I think this is stupid and limits the potential of `dataclasses`. For now, using `iterable = search([1,2,3])` should work. In the future, I may rewrite the built-in dataclass to not follow this pattern to make it more explicit. 

Note a similar thing is much more likely to happen in functions, where it is not guarded by python. E.g. in 

```python
def function(items = [1,2,3])
    print(items)
    items.append(4)

function() # [1,2,3]
function() # [1,2,3,4]
```

Further reference ([python docs](https://docs.python.org/3/library/dataclasses.html#mutable-default-values))


#### TODO

- [ ] nice overview of available experiments + improve progress reporting to work better across multiple processes.
- [ ] try merging `.progress.lock` lockfile with the `.progress` file, requires multiprocessing tests :). 
- [ ] allow running multiple experiments defined in one file. I.e. `experiment dataset` runs all classes found in dataset. We should be able to do this by checking if the final component is a filename, or a directory name. 
- [ ] allow relative imports in libraries imported by experiment.
- [x] cli fn to run `experiment exp.RQ1`. 
- [ ] Encapsulate current `__main__` into a class, so the user can just add 
      ```python
      # some/path/to/custom/experiments/__main__.py
      from superparams import entrypoint
      entrypoint()
      ```
- [ ] smarter experiment lookup: users may want to have a single file for all their experiments, or spread it into different folders. 
  - `experiment RQ1` runs all experiments in the file `RQ1.py`
  - `experiment index.RQ1` runs the experiment `RQ1` in the file `index.py`, 
    or the file `RQ1.py` in the folder `experiments/index`. 
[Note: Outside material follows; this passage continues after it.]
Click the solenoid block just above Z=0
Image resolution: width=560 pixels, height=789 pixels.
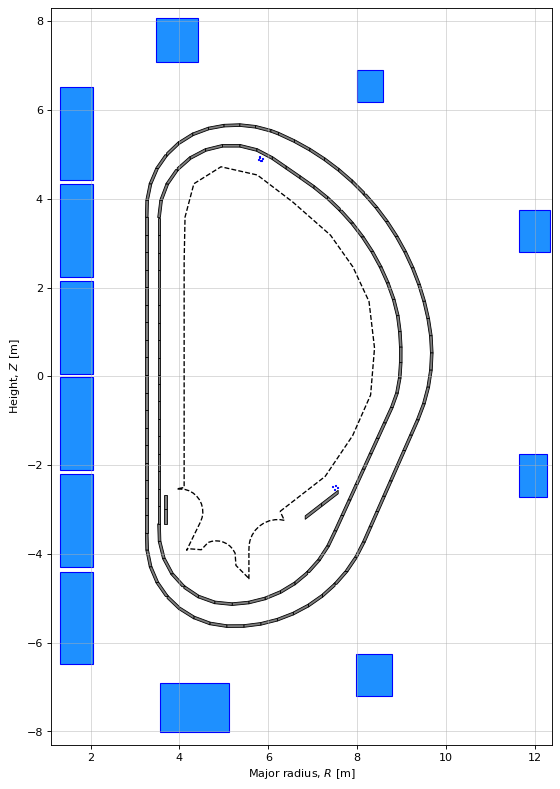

- `dataclasses` improvements 
- get rid of this annoying `@dataclass` annotation
- provide a `value` method to replace `field` pattern; do we assume immutability? 
- check compatitibility with `python=3.10, python=3.11`. 

- `testing`
- [ ] actual functional correctness tests 

#### Alternatives
Any decent package should list viable alternatives. Here are some that I considered, but ended up building this package instead. 

- [wandb sweeps](https://docs.wandb.ai/guides/sweeps/) is best used for Bayesian hyperparameter search to optimise a DL model; but requires specifying settings in JSON files.
- [ray tune](https://docs.ray.io/en/latest/tune/index.html) enables SOTA algorithms like PBT (similar to genetic optimisation) and HyperBand/ASHA (large population with early stopping), and allows for relatively unsupervised optimisation by specifying a search space *and objective* in Python. It is also compatible with [Keras Hyperopt](https://github.com/maxpumperla/hyperas) and [Pytorch Optuna](https://optuna.org/).
- [orion](https://orion.readthedocs.io/en/stable/index.html) is similar to ray tune, but more or less a wrapper around an argument parser you need to set up yourself (so you have to specify everything in plain-text cli commands).
- [hydra](https://hydra.cc/) is probably most-similar in features to `superparams`, but relies on `yaml` for specification and doesn't collate results nicely into a `pandas` dataframe. 

I think of superparams as more open-ended than ray-tune: there may not be a direct objective to optimise as the right objective is not yet established. And, by allowing everything to be specified in a single Python dataclass, you maintain flexibility by not assuming that the entire optimisation is a black-box. To me, it is valuable to be able to specify all parameters *and* logic in a single place, completely in lsp-understandable python; which also means everything can be version-tracked.